→ Problem to solve: Copy out nothing but the line containing "Screen dimensions: 1568x744" and the lines that follow it to the end of the entries, exactly as they stand.

→ Material provided:
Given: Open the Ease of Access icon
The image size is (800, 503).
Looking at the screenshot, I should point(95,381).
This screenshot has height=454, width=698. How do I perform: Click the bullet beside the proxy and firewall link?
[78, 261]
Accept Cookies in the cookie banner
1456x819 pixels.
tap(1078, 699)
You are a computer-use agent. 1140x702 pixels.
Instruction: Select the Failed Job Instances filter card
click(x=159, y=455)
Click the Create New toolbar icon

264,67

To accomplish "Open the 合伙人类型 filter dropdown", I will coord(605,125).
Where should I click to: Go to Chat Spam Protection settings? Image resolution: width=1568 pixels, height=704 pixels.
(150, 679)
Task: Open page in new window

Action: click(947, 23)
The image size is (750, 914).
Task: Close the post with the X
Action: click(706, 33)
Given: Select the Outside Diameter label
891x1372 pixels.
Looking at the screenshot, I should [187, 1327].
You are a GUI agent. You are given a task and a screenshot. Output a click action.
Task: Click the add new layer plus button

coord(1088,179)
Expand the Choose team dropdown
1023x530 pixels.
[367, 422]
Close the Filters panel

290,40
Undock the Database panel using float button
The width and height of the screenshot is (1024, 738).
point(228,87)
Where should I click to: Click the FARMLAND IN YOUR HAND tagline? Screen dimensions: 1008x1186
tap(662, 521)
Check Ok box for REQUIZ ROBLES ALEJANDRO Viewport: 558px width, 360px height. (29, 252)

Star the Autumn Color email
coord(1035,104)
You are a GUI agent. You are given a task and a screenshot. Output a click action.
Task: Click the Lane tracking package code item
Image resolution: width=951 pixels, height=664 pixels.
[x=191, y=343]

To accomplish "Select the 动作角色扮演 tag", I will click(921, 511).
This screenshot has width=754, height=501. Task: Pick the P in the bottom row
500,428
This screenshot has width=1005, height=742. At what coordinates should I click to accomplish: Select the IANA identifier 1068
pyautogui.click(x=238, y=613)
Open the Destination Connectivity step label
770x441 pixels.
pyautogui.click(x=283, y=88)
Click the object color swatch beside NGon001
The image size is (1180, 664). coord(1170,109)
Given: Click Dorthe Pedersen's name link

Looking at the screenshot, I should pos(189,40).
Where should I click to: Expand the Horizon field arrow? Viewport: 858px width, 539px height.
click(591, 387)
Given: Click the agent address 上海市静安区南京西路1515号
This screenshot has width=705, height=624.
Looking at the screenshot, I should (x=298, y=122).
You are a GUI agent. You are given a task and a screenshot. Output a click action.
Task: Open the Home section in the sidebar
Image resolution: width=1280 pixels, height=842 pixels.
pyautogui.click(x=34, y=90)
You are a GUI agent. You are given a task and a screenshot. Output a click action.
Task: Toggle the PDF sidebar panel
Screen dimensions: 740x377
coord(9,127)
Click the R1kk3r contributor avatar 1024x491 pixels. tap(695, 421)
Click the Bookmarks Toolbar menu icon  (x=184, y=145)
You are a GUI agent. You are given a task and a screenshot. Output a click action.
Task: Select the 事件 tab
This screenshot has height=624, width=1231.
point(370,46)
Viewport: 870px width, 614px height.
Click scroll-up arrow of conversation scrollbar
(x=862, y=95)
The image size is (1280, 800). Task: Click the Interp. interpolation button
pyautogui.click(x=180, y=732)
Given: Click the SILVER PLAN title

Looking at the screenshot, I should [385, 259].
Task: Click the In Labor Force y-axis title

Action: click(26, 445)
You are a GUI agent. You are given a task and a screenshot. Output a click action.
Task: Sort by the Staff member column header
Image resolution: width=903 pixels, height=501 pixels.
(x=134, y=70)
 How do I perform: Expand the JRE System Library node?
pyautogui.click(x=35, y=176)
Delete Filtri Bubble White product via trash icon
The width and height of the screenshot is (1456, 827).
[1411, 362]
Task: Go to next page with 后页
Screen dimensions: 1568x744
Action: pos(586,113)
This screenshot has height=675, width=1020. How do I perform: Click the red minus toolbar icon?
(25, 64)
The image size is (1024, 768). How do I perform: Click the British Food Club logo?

→ Solution for this problem:
Screen dimensions: 1568x744
Action: pos(586,113)
This screenshot has height=675, width=1020. How do I perform: Click the red minus toolbar icon?
(25, 64)
The image size is (1024, 768). How do I perform: Click the British Food Club logo?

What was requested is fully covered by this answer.